В декабре меня послали в Германию на углублённый тренинг по новому оборудованию и программному обеспечению, две недели я жил в маленьком городке Вальдбронн неподалеку от Карлсруэ. Там находилась фабрика по производству аналитического оборудования фирмы Hewlett-Packard для европейских пользователей, включая Россию. И даже улица называлась Хьюлетт-Паккард-штрассе. Как хорошо было полностью сосредоточиться на изучении новых приборов и методов анализа, не отвлекаясь ни на что, не думая, что бы ещё предпринять, где и как изловчиться, чтобы заработать немного денег, как это было в лаборатории у Семёнова.
Тем временем в России началась первая чеченская война.
7.2 Чемпионат мира по лёгкой атлетике в Гётеборге. — Смерть Донике
Следующий, 1995 год был спокойным, продажи приборов шли по плану, мы проводили выставки, семинары и встречи с клиентами по всем городам и весям. Моей территорией, где я должен был увеличивать объёмы продаж, были Санкт-Петербург и Поволжье: Нижний Новгород, Казань, Волгоград, Самара, Саратов, Астрахань, — и я любил эти города. Для развития бизнеса необходимо было в каждом крупном городе иметь дилера, консультанта или представителя, с ними необходимо постоянно работать и обмениваться информацией. В нашем московском офисе заработала электронная почта для переписки с «вениками» — так мы звали наше руководство, сидевшее в Вене, — и появился интернет, чтобы в конце рабочего дня можно было почитать Runners World Daily — ежедневные беговые новости со всего мира.

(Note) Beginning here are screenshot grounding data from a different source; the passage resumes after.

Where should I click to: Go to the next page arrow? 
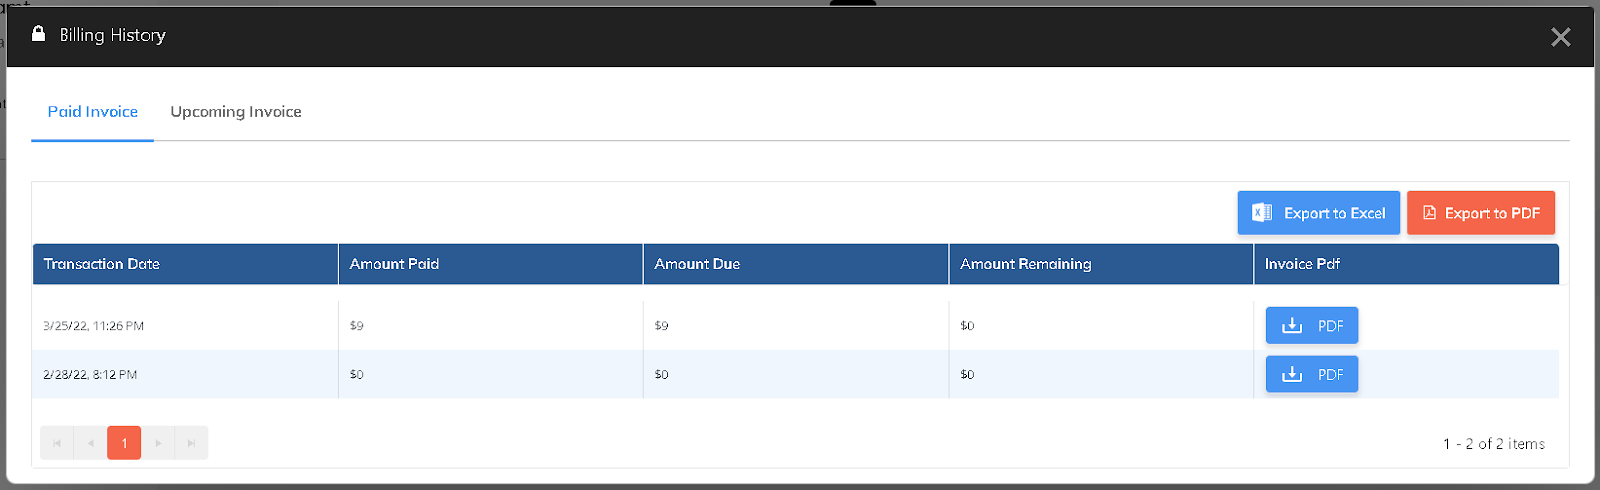click(x=158, y=443)
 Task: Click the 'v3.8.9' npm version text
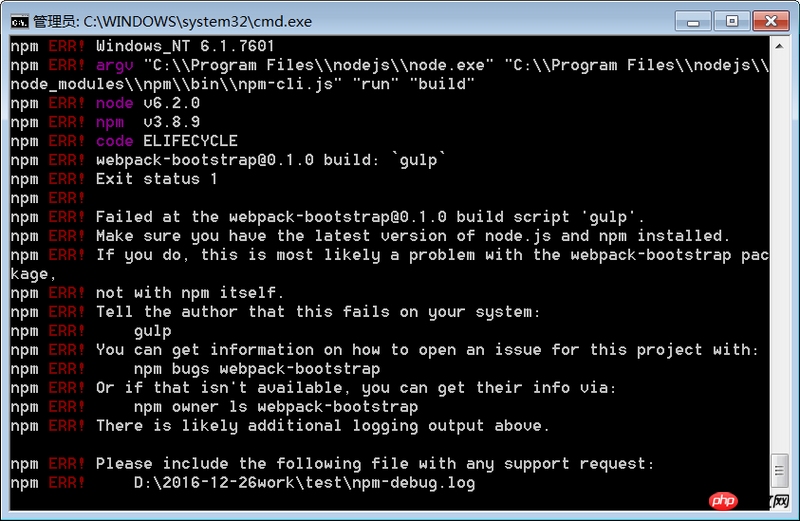click(171, 122)
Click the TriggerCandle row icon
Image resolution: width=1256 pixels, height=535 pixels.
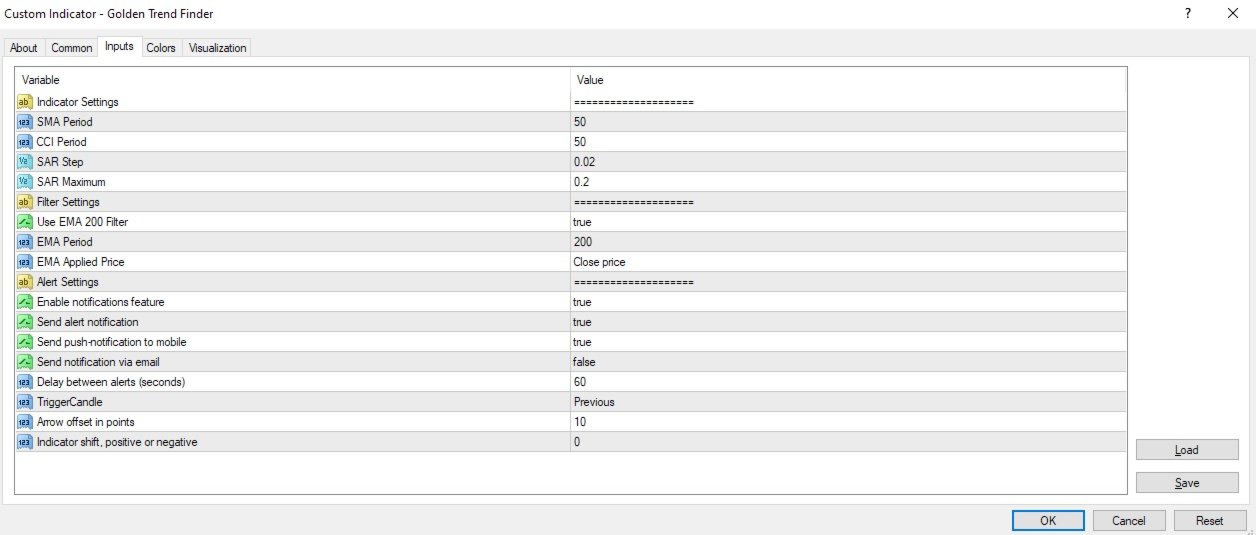click(25, 402)
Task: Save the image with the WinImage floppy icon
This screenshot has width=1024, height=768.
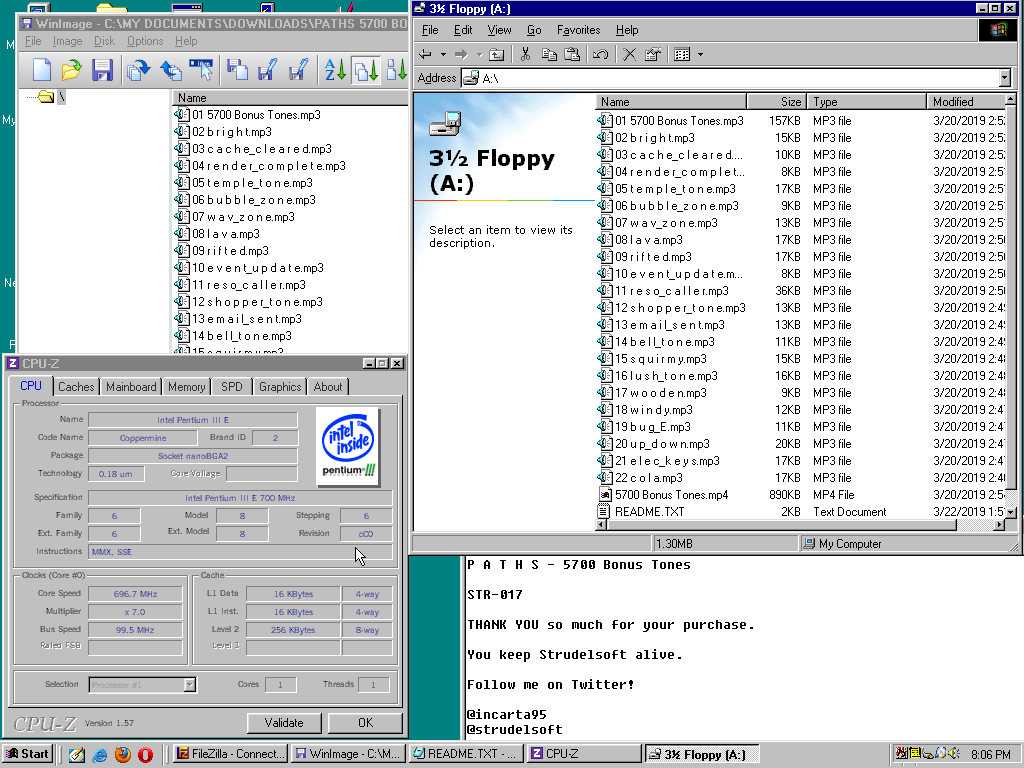Action: coord(101,70)
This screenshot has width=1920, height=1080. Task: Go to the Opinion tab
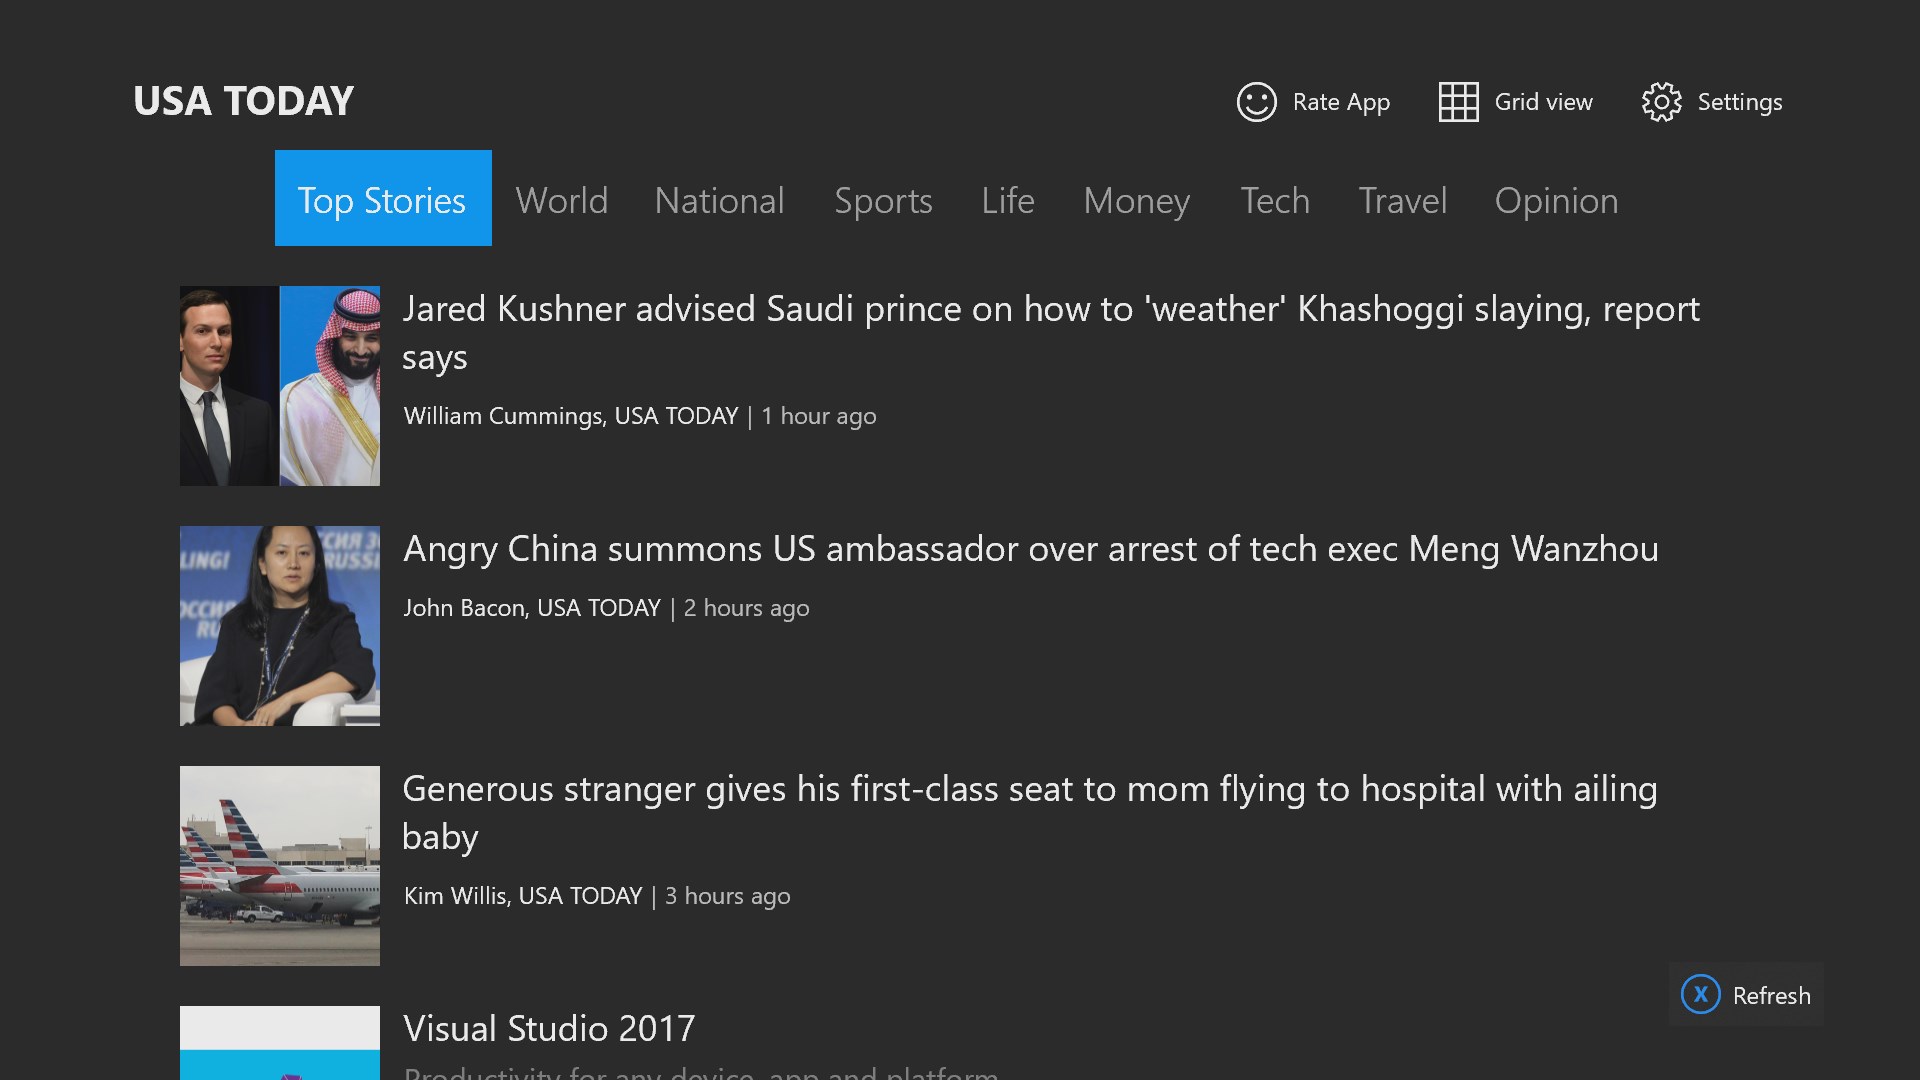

Пятый чемпионат мира IAAF по лёгкой атлетике в Гётеборге для российской сборной был провальным, порадовало лишь то, что никто не попался на допинговом контроле. Была завоевана всего одна золотая медаль в ходьбе на 10 км у женщин, в самом маргинальном и технически невыполнимом виде лёгкой атлетики — при замедленной съёмке видно, что у всех ходоков имеется фаза полёта. Победила юниорка Ирина Станкина из Саранска, тренировавшаяся у Виктора Чёгина, которому суждено будет стать самым великим и ужасным тренером в истории российского спорта, нашей версией допингового террориста, китайского тренера Ма Цзюньжэня, подготовившего целую «армию Ма» невероятных бегуний.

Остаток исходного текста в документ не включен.